「児童相談所は牢獄」親の虐待で“一時保護”された13歳少年の悲痛…自立支援の実態を東京都に聞いた
新宿歌舞伎町にあるTOHOシネマズ(新宿東宝ビル)の周辺地区を指す「トー横」。2019年頃からその界隈に家出した少年少女たちが集まり、好奇の目を向けられるようになった。元風俗嬢、元看護師の肩書を持つエッセイストでライターのyuzuka(@yuzuka_tecpizza)が取材する(以下、yuzuka寄稿)。
筆者が、トー横キッズの取材で子供たちと関わる中で、何度も耳にしたのが児童相談所への不信感だった。子供を守るためのセーフティネットであるはずの児童相談所に、どうして悪い印象を抱く子供たちが多いのか。
そもそも児童相談所とは、児童福祉法第12条に基づいて都道府県や政令指定都市等に設置された相談機関である。名目上は、家庭内外からの子供に関する相談を受け付け、市町村と連携しながら子供が明るく健やかに成長していけるようサポートを行う存在だ。個々の子供や家庭に関わり、その家庭にとっての最も効果的な援助を的確に行う必要があり、支援・指導、および関係調整を行うプロである、児童福祉司などが在籍している。

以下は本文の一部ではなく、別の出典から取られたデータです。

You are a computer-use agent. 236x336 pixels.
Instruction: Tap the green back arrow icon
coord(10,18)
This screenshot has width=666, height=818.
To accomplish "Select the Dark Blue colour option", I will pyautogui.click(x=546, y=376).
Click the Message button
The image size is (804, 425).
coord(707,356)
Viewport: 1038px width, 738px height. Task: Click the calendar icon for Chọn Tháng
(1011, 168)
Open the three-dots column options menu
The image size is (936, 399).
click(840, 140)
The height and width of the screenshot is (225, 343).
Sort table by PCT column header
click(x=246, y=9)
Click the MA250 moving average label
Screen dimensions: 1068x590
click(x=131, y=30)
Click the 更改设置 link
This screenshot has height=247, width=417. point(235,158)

この児童相談所で援助の方針を決めるまでの間、一時的に入所することになる場所として、一時保護所がある。前回のインタビューではSちゃんが、この一時保護所についても「地獄だった」と話していた。
さらに一時保護を経て行く先は家庭復帰や児童養護施設の他に、かつては「教護院」と呼ばれていた、児童自立支援施設が存在する。児童自立支援施設は、不良行為を行ったか、その恐れのある子供たち、家庭環境等の理由により、生活指導が必要だと判断された子供たちが入所、または通所しながら自立を目指す施設だ。
「不良行為」とは言うが、そこに至るまでの背景には不適切な養育環境がある。実際に入所している半数の子供たちが、何らかの虐待を経験している。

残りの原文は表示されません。